# Exercise
Copy out the material below, substituting "Find an element on the screen" for every occurrence of "Locate an element on the screen" and leaving everything else unchanged.

# Working data
◆ ◆ ◆ ◆
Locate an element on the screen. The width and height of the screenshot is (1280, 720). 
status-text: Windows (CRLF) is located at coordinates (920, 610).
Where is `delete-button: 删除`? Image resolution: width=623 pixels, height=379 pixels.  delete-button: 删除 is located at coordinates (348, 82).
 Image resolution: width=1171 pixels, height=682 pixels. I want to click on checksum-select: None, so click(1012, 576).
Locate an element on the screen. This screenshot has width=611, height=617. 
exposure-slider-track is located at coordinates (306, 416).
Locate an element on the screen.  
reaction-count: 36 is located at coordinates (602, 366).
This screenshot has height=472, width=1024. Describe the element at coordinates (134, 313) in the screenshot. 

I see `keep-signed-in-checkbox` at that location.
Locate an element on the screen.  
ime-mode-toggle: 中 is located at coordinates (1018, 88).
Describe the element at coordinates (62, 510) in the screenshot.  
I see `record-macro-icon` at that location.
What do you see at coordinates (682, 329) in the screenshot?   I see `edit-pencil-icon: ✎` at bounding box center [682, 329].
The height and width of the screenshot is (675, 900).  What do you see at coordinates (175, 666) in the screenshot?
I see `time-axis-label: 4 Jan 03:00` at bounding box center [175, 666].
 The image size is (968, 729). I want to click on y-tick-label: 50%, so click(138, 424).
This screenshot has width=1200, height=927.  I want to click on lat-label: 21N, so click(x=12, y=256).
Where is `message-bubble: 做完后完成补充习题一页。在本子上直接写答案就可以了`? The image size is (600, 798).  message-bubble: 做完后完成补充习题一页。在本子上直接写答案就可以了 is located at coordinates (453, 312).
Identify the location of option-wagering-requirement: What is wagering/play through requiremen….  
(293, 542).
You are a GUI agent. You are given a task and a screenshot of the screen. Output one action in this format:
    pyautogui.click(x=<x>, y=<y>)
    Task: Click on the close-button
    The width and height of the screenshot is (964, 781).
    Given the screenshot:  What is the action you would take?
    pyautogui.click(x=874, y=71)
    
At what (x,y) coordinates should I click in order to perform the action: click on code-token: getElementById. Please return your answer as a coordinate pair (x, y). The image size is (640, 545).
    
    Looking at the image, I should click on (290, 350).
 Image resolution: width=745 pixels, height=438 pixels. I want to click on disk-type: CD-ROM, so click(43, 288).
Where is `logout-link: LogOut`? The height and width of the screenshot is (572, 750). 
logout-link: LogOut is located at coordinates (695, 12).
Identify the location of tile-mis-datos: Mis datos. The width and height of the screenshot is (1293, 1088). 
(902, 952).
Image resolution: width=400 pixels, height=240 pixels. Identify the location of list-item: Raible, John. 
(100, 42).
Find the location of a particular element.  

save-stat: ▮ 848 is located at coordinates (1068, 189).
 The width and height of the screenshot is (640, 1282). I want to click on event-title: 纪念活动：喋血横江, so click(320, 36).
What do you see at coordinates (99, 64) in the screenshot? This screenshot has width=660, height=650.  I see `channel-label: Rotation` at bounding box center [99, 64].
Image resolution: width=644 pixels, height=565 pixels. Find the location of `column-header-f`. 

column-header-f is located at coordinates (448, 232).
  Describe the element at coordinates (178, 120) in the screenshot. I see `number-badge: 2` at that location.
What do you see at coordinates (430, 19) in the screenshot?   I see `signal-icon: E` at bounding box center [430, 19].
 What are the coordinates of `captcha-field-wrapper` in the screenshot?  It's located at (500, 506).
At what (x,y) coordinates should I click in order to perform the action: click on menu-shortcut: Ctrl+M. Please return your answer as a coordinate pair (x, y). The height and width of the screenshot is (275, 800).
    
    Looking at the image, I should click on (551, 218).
◆ ◆ ◆ ◆
# Reply to the task
Find an element on the screen. The width and height of the screenshot is (1280, 720). 
status-text: Windows (CRLF) is located at coordinates (920, 610).
Where is `delete-button: 删除`? Image resolution: width=623 pixels, height=379 pixels.  delete-button: 删除 is located at coordinates (348, 82).
 Image resolution: width=1171 pixels, height=682 pixels. I want to click on checksum-select: None, so click(1012, 576).
Find an element on the screen. This screenshot has width=611, height=617. 
exposure-slider-track is located at coordinates (306, 416).
Find an element on the screen.  
reaction-count: 36 is located at coordinates (602, 366).
This screenshot has height=472, width=1024. Describe the element at coordinates (134, 313) in the screenshot. 

I see `keep-signed-in-checkbox` at that location.
Find an element on the screen.  
ime-mode-toggle: 中 is located at coordinates (1018, 88).
Describe the element at coordinates (62, 510) in the screenshot.  
I see `record-macro-icon` at that location.
What do you see at coordinates (682, 329) in the screenshot?   I see `edit-pencil-icon: ✎` at bounding box center [682, 329].
The height and width of the screenshot is (675, 900).  What do you see at coordinates (175, 666) in the screenshot?
I see `time-axis-label: 4 Jan 03:00` at bounding box center [175, 666].
 The image size is (968, 729). I want to click on y-tick-label: 50%, so click(138, 424).
This screenshot has width=1200, height=927.  I want to click on lat-label: 21N, so click(x=12, y=256).
Where is `message-bubble: 做完后完成补充习题一页。在本子上直接写答案就可以了`? The image size is (600, 798).  message-bubble: 做完后完成补充习题一页。在本子上直接写答案就可以了 is located at coordinates (453, 312).
Identify the location of option-wagering-requirement: What is wagering/play through requiremen….  
(293, 542).
You are a GUI agent. You are given a task and a screenshot of the screen. Output one action in this format:
    pyautogui.click(x=<x>, y=<y>)
    Task: Click on the close-button
    The width and height of the screenshot is (964, 781).
    Given the screenshot:  What is the action you would take?
    pyautogui.click(x=874, y=71)
    
At what (x,y) coordinates should I click in order to perform the action: click on code-token: getElementById. Please return your answer as a coordinate pair (x, y). The image size is (640, 545).
    
    Looking at the image, I should click on (290, 350).
 Image resolution: width=745 pixels, height=438 pixels. I want to click on disk-type: CD-ROM, so click(43, 288).
Where is `logout-link: LogOut`? The height and width of the screenshot is (572, 750). 
logout-link: LogOut is located at coordinates (695, 12).
Identify the location of tile-mis-datos: Mis datos. The width and height of the screenshot is (1293, 1088). 
(902, 952).
Image resolution: width=400 pixels, height=240 pixels. Identify the location of list-item: Raible, John. 
(100, 42).
Find the location of a particular element.  

save-stat: ▮ 848 is located at coordinates (1068, 189).
 The width and height of the screenshot is (640, 1282). I want to click on event-title: 纪念活动：喋血横江, so click(320, 36).
What do you see at coordinates (99, 64) in the screenshot? This screenshot has width=660, height=650.  I see `channel-label: Rotation` at bounding box center [99, 64].
Image resolution: width=644 pixels, height=565 pixels. Find the location of `column-header-f`. 

column-header-f is located at coordinates (448, 232).
  Describe the element at coordinates (178, 120) in the screenshot. I see `number-badge: 2` at that location.
What do you see at coordinates (430, 19) in the screenshot?   I see `signal-icon: E` at bounding box center [430, 19].
 What are the coordinates of `captcha-field-wrapper` in the screenshot?  It's located at (500, 506).
At what (x,y) coordinates should I click in order to perform the action: click on menu-shortcut: Ctrl+M. Please return your answer as a coordinate pair (x, y). The height and width of the screenshot is (275, 800).
    
    Looking at the image, I should click on (551, 218).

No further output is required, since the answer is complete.